Die Landesregierung hingegen macht in ihrer Stellungnahme deutlich, dass sie von bürgerfreundlichen Projekten wie Frag den Staat nicht viel hält.
„Die Einschaltung von ‚Frag den Staat‘ zur Stellung eines Auskunftsersuchens nach dem IFG NRW hat keine rechtliche Grundlage. […] Besonders schwer wiegt, dass das Verfahren von Frag den Staat‘ die öffentlichen Stellen in ein Verfahren zwingt, das das IFG NRW weder kennt noch erfordert und im Ergebnis darauf hinausläuft, sämtliche elektronischen Auskünfte ohne Rechtsgrundlage in einer Datenbank der Öffentlichkeit im Internet zur Verfügung zu stellen.“
Ein Vorwand, denn der Übermittlungsweg geht die Behörden nichts an. Warum auch? Ob über GMX, Web.de, Googlemail oder Frag den Staat: Welches technische System für eine Anfrage genutzt wird, ist für die Bearbeitung eines Antrags unerheblich. Letztlich ist Frag den Staat ein E-Mail-Dienst, die Behörden können Anfragen wie jede andere beantworten. In die weitere Verarbeitung und Veröffentlichung ist die Behörde nicht mehr eingebunden. Dass öffentliche Stellen zu irgendeinem Verfahren gezwungen würden, ist schlicht Unsinn.

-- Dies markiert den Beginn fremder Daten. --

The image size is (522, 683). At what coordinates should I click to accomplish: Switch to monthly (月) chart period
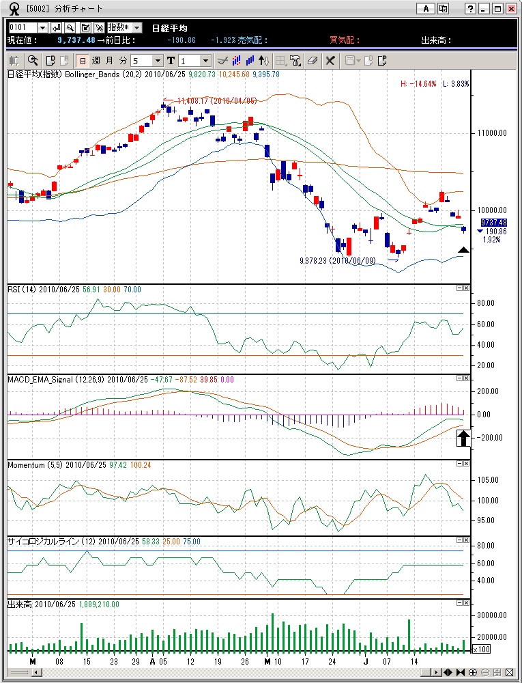[109, 60]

Weiter verweist die Landesregierung auf die Regelung des § 22 VwVfG NRW, hieraus ergebe das Erfordernis einer Identifizierbarkeit. Ob dieser Einwand im Falle des IFG NRW tatsächlich tragfähig ist, wäre näher zu prüfen. Aus dem Gesetzestext ergibt es sich nicht unmittelbar. Praktische Gründe sprechen, wie der LDI richtig schreibt, nicht gegen eine anonyme oder pseudonyme Antragstellung.
Frag den Staat ein Datenschutzverstoß?
Alarmieren sollte, dass die Landesregierung die Veröffentlichungspraxis von Frag den Staat grundsätzlich ins Visier nimmt.

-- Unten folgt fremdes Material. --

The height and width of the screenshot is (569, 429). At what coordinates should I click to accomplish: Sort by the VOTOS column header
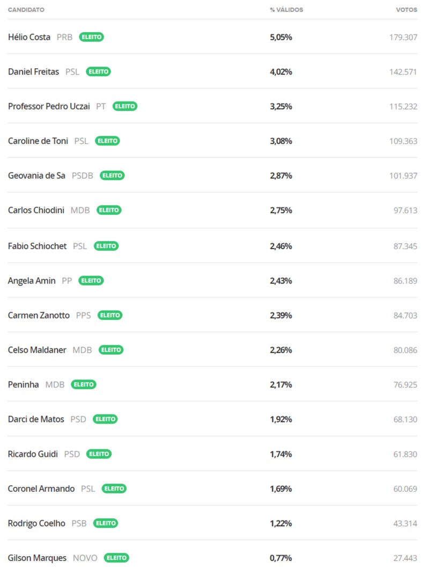point(406,10)
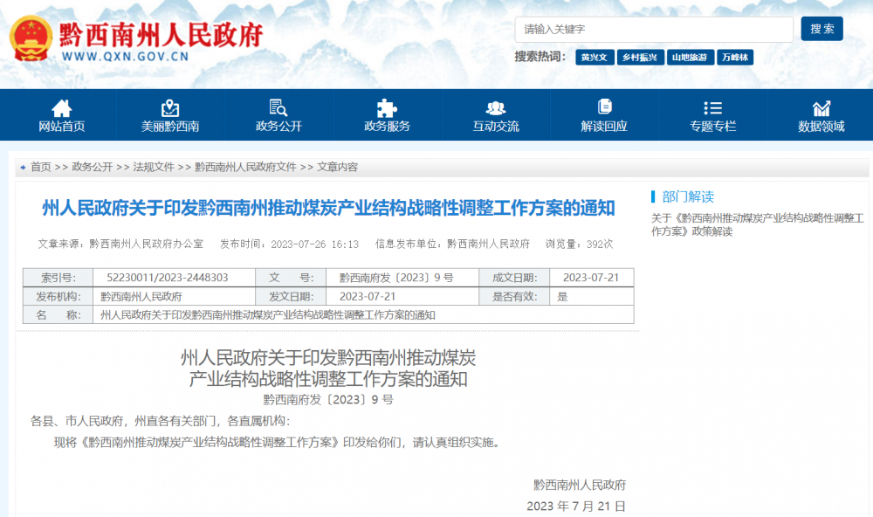Image resolution: width=873 pixels, height=517 pixels.
Task: Open the 数据领域 navigation menu item
Action: pos(821,127)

Ergänzend wäre die Landesregierung dankbar, wenn der LDI sich der Prüfung der datenschutzrechtlichen Frage der Rechtmäßigkeit der von ‚Frag den Staat‘ betriebenen Datenbank annehmen würde.
Konkret stört sie sich daran, dass Beschäftigte in den von Frag den Staat veröffentlichen Dokumenten erwähnt und damit in einer Datenbank erfasst sind. In dieser Frage scheint es zwischen Landesregierung und LDI kräftig zu knirschen.
Die Landesregierung hatte schon im Vorfeld der Veröffentlichung des Datenschutz- und Informationsfreiheitsberichtes den LDI auf diese Problematik hingewiesen, aber hierzu keine abschließende Antwort erhalten.
Es ist schon erstaunlich, dass eine rot-grüne Koalition, die für sich eine Vorreiterrolle im Bereich Open Data in Anspruch nimmt, in dieser Weise gegen den freien Zugang zu staatlichen Informationen argumentiert.